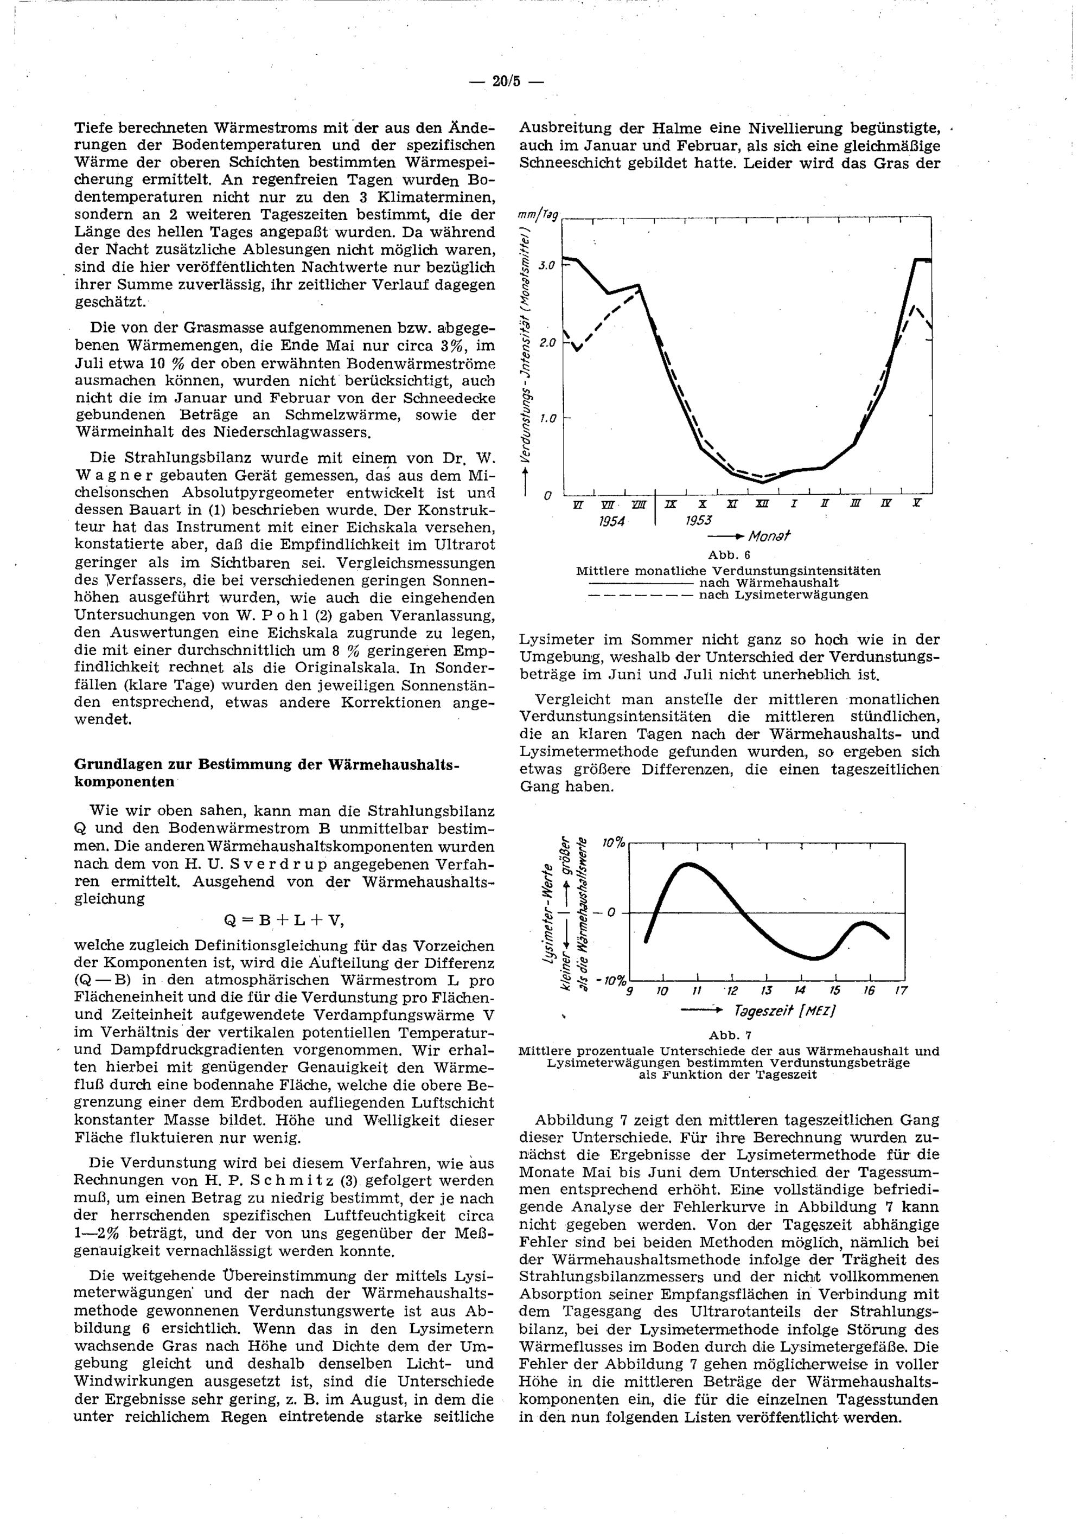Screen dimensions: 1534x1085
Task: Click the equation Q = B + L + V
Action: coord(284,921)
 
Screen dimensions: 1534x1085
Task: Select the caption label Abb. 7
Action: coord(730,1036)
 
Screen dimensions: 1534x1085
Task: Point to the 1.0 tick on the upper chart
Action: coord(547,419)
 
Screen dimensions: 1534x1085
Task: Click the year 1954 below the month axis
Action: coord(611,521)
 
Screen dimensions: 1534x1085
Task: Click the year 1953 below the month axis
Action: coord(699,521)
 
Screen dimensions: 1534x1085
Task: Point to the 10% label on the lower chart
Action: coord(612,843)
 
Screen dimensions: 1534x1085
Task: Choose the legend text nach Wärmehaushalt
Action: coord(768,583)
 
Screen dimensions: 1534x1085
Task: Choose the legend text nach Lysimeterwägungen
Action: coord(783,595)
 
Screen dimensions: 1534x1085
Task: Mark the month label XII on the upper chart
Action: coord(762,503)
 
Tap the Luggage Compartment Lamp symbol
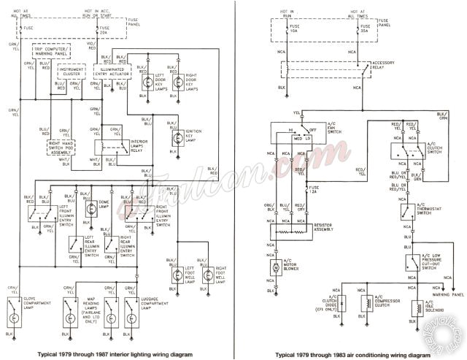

(Stated task): Report each line of the items above that contains the string "month", copying the line in full.

(Exercise response):
Task: Click the year 1954 below the month axis
Task: Click the year 1953 below the month axis
Task: Mark the month label XII on the upper chart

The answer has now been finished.